Пономарчук сиял, но обычная лукавинка в его глазах потухла.
— Что ж? Парень проверенный. Подготовка у него есть. Я предлагаю принять! — почти шепотом высказал он свое мнение.
— Кто за то, чтобы принять? — спросил Егорыч.
Восемь мозолистых рук поднялись вверх [15] ЦГАСА, ф. 164, оп. 29 пур.
. Александра Юдина единогласно приняли в партию.
Расходиться начали по одному, окунаясь в прохладу необыкновенно черной южной ночи.
Саня остался ночевать у Егорыча.
Вместе они вышли на крыльцо, разместились на ступеньках, закурили. Помолчали.
— Спасибо, Егорыч! — выдохнул, наконец, Саня.
— Будет благодарить-то.
— Быть неблагодарным нельзя. Пойми, тяжелая крестьянская жизнь, служба… Беспросветно… А вы будто холодной водой меня окатили! Спасибо вам за это.
Поздно заснули в ту ночь Юдин и Егорыч.
6
Прошел еще год. Многие большевики были арестованы. Оставшиеся на свободе действовали очень осторожно. Жизнь замерла. Люди боялись сказать лишнее слово, сделать неосмотрительный шаг.
Перед пасхой Пономарчук и Юдин отпросились ко всенощной.
Пономарчук сообщил:
— Егорыч организует маевку, нужно красное полотнище, нужны мы, чтобы посоветоваться. Идем!
— Пойдем. Но лучше поодиночке.
— Конечно.
…Безлюдно и темно ночью на улицах рыбачьего поселка. Ветер повизгивает в ветхих оконных переплетах, воют собаки. Кое-кто в церковь пошел, ко всенощной. Но лишь кое-кто. Рыбаки — народ не религиозный: почти в каждой хате горит свет, доносятся пьяные голоса, смех.
Вот знакомый переулок, домик Егорыча. Юдин постучался в окно три раза и оглянулся. Чьи-то тяжелые шаги удалились к выходу. Постучал еще раз. На противоположной стороне улицы послышался топот. Матрос замер. Ярко начищенные пуговицы полицейского мундира, кокарда блеснули в темноте. «Грудь под бушлатом обмотана кумачом… Завести к Егорычу — провалить всех. Может, устроить скандал, крикнуть: «Полундра?»
Юдин замер в нерешительности.
Полицейских было двое. Один, перепрыгнув лужу, быстро подходил к матросу, другой был уже почти рядом. Вот он!

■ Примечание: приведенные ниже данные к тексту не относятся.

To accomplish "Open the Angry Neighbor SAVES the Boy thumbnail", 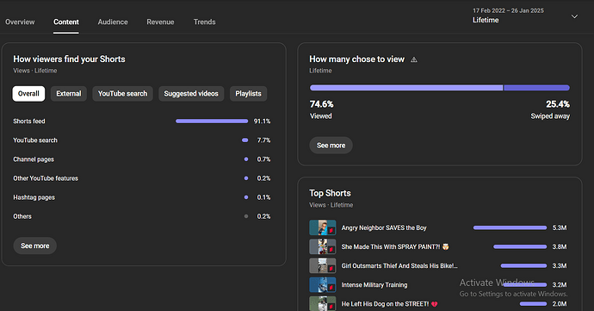I will [x=322, y=227].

Саня мгновенно откинулся всем телом назад, ударил, что было силы в лицо, и, перепрыгнув через упавшего, ринулся бежать. Сзади послышался свисток, потом где-то сбоку и спереди ответили, а потом, прорезывая глушь ночи, завыли полицейские свирели. Пробежав по кривой улице квартала два, Саня увидел, что навстречу движется группа полицейских. Повернуть обратно? Нет. Сдвинув бескозырку набекрень, пошатываясь, пошел навстречу полицейским. Они почти бежали и около угловой калитки остановили его.
— Эй ты, куда идешь? — спросил самый высокий.
— Я? Сюда, — откликнулся Саня, показывая головой на калитку. Прислушался. Преследователей не было слышно. Очевидно, жандармы ошиблись, свернули в переулок.
— А ну, идем, — неуверенно проговорил высокий. — Проверим, приглашен ты тут, али врешь.
В домике ярко светились окна, слышались молодые голоса, звуки гитары. «Конец, — подумал Юдин, — все пропало». Он подошел с полицейскими к двери, постучал отрывисто, резко, как к Егорычу, три раза. На пороге появилась нарядная девушка.
— Это к вам? — сипло спросил жандарм.
Юдин умоляюще смотрел в лицо незнакомке. Оно искрилось смехом. Секунду помолчав, она подала руку.
— Ох, Ванюша, а я тебя не узнала. — И к полицейскому: — Да, это наш!
Дверь захлопнулась.
Юдин сначала был ошеломлен всем происшедшим, потом на лице его изобразилось недоумение. Но незнакомка, смеясь, сорвала с него бескозырку и спросила:
— Ловко? А?
И Саня засмеялся вместе с нею. Возвращаться к дому Егорыча или в город было бессмысленно.